Trans Youth Conference Report

Last week I posted about two rival conferences being run in London on the subject of medical treatment for transgender youths, in particular the use of so-called “puberty blockers” which, depending on who you listen to, either buy time for adolescent kids to decide what they want to do with their lives before biological changes make that choice much more complicated, or turn innocent kids into freaks and perverts. Christine Burns attended the conference and has a collection of interviews with participants in a podcast available online. It is worth noting that even Kenneth Zucker appears to think that the UK’s medical practices are somewhat behind the times. There’s some comment from me below the fold.

The interview with Zucker is particularly interesting because even he believes that there are people for whom the correct treatment is gender reassignment. I think that there are two areas where he gets into trouble. Firstly, like many older doctors in the field, he is very concerned about the possibility of mistakes. He is right in saying that gender identity is not fixed, and can vary with time, but because of the fear that people will change their minds doctors have a habit of making their patients jump through hoops to prove that they deserve treatment. Often this simply adds to the pain and frustration that those patients are already suffering.

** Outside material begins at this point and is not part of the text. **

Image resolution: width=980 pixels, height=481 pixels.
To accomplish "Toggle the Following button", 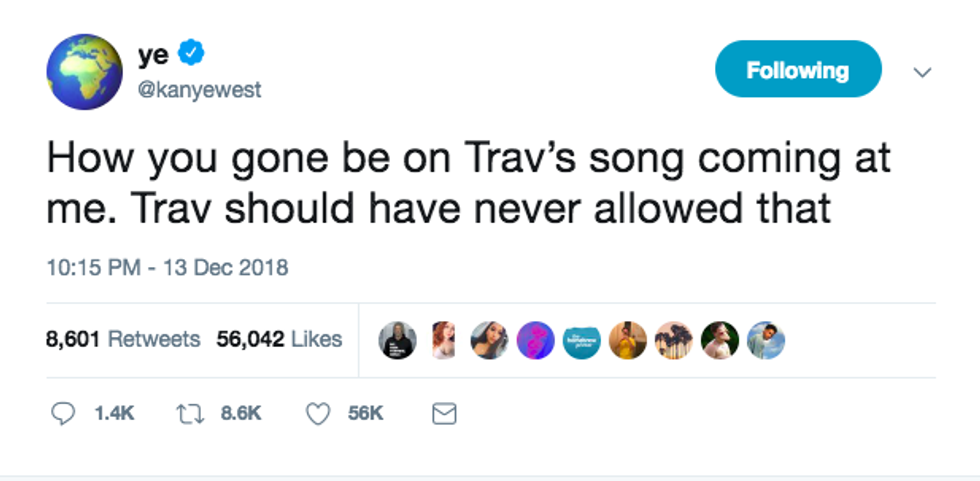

In addition Zucker (and some of the other doctors interviewed) are very much concerned with gender conformity. They appear to divide the world into “good trannies” who undergo reassignment and become thoroughly gender normative in their new lives, and “bad trannies” who will not be gender normative in either role. If a doctor believes that his role is to help people become gender normative them he won’t be of any help to around half of the transgender population. Zucker even appears to believe that it is important to ensure that gay kids are gender normative so that they don’t get bullied in school or by their parents. He may be thinking that changing individuals is easier than changing society, and I can’t help but agree with that. But telling people to shut up and conform is not a good way of creating a fairer society. Besides, by having a reputation as a man who “cures” trans and gay kids, he is going to attract all the wrong sort of parents to his practice.

I was also interested by the way that Marvin Belzer was using the word “moral”. Look the word up in a dictionary and you’ll find definitions talking about “right conduct” with the implication that being “moral” is the right thing to do. Belzer, however, was using “moral” in the sense of a system of narrow behavioral rules that the rest of society may not agree with and may even find abhorrent. Interesting.

Finally I have to agree with Christine that having rival conferences is not a good way for medical science to go forward. It would be much better if all of the doctors got together and talked. Possibly Zucker will have done some good at the RMS conference, even if they do see him as a dangerous radical. But I’m afraid that refusal to listen to the views of patients, their families and support groups is all too typical of the medical establishment in the UK, so I can’t see the RMS making their conferences more open any time soon.